The deputy chief ministers of Bangsamoro are the second-highest executive officials of Bangsamoro, an autonomous region within the Philippines, just next to the chief minister.

Background

Function
The Bangsamoro Organic Law (BOL), mandates the appointment of two deputy chief ministers who are tasked to assist the chief minister of Bangsamoro. The chief minister nominates the deputies, with the Bangsamoro Parliament electing to confirm or deny nominations.
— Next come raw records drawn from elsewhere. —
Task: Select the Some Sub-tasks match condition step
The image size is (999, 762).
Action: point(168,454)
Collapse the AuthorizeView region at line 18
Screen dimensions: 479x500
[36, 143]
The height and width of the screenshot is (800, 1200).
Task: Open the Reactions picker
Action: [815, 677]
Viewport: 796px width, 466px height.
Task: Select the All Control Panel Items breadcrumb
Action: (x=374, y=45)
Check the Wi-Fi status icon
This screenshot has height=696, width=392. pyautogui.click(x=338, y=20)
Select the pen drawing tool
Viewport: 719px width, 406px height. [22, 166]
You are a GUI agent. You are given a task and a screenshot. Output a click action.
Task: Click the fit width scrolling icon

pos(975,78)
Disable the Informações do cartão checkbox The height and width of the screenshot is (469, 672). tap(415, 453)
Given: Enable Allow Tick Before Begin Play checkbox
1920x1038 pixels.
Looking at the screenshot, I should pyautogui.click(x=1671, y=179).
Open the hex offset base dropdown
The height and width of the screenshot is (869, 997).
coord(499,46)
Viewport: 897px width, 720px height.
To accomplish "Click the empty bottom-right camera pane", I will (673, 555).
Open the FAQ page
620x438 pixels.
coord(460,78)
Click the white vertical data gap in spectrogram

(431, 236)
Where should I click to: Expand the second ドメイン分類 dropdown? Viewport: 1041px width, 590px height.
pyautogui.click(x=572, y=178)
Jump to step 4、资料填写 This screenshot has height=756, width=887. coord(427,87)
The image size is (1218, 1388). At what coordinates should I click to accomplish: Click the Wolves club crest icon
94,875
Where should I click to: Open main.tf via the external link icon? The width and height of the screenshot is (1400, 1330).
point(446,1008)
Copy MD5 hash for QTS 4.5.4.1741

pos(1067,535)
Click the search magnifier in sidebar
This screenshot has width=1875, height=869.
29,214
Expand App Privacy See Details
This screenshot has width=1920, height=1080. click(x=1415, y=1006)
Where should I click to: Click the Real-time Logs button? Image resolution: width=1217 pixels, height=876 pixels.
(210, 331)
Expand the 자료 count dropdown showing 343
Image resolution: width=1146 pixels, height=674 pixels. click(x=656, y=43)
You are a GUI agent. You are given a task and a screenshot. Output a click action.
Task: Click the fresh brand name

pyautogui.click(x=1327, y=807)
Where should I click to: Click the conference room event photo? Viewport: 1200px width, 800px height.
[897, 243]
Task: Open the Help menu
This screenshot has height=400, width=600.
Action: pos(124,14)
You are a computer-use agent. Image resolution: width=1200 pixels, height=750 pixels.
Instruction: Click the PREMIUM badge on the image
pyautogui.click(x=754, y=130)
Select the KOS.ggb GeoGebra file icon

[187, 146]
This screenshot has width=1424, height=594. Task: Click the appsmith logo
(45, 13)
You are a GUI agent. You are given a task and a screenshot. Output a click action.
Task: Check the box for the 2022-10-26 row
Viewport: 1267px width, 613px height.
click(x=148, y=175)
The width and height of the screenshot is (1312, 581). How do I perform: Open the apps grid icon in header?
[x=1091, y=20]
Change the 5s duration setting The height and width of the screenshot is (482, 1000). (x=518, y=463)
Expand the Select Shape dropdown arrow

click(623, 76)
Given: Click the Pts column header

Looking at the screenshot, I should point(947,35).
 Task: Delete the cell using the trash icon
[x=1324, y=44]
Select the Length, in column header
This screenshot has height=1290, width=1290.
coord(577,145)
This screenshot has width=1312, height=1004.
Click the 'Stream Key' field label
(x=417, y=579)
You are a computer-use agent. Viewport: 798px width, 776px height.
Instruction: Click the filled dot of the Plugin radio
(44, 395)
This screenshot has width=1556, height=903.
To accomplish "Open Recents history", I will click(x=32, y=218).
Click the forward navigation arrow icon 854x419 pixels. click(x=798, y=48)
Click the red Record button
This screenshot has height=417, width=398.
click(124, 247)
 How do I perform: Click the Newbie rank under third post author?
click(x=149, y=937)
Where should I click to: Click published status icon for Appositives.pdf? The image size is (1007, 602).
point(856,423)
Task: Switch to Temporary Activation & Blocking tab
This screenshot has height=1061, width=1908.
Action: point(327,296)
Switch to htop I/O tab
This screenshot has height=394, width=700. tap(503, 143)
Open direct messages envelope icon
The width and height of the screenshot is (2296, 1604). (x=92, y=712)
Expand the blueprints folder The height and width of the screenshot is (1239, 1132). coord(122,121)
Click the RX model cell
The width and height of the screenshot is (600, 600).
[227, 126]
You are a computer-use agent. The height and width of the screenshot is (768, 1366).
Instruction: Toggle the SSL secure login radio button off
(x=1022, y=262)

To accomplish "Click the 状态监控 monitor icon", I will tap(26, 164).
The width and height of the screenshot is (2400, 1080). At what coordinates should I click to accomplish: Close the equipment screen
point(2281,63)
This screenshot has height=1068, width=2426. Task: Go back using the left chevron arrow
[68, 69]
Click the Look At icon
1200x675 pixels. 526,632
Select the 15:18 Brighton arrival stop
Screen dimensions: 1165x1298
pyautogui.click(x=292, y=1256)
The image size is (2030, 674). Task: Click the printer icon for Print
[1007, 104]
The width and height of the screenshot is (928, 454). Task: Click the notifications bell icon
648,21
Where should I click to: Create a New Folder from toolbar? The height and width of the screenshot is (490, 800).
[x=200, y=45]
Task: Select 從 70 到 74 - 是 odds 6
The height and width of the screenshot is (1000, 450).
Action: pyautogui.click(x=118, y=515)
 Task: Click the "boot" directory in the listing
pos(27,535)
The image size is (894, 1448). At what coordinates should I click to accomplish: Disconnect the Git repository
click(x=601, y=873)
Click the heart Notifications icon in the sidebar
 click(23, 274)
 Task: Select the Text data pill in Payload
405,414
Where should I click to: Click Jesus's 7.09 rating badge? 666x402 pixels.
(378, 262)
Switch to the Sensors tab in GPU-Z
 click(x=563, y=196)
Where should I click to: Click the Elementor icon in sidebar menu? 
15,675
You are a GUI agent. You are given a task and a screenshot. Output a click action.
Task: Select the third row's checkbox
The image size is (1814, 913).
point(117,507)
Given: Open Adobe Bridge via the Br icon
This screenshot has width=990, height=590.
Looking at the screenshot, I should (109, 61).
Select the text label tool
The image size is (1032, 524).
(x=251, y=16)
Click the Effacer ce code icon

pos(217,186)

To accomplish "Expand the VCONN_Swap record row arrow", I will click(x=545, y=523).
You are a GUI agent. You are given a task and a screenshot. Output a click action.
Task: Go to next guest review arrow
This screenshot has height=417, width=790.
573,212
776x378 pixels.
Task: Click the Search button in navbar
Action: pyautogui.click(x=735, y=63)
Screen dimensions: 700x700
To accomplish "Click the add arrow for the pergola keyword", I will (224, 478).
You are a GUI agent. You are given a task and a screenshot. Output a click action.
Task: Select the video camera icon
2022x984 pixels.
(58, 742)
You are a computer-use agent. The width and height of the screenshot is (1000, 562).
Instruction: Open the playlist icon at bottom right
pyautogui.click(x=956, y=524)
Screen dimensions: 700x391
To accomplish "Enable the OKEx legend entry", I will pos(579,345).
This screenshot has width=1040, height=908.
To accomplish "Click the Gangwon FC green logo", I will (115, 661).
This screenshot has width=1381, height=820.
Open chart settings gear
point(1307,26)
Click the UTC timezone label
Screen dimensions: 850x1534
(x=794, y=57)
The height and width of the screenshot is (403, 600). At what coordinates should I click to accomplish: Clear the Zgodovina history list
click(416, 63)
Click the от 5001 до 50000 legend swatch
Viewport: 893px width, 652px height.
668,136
Deputy chief ministers are permitted to hold a cabinet position. In the case of death, permanent incapacity, or resignation of the chief minister of Bangsamoro, the deputy chief minister, more senior in age will act as the chief minister until the parliament elect a new chief minister, within 30 days from vacancy as mandated by law.

Eligibility
The deputies are required by law to hail from a subregion different from that of the chief minister. The BOL names three subregions for the purpose of the appointment of deputies, namely south-western Mindanao, north-central Mindanao, and south-central Mindanao, with the exact scope of the region to be determined by the parliament.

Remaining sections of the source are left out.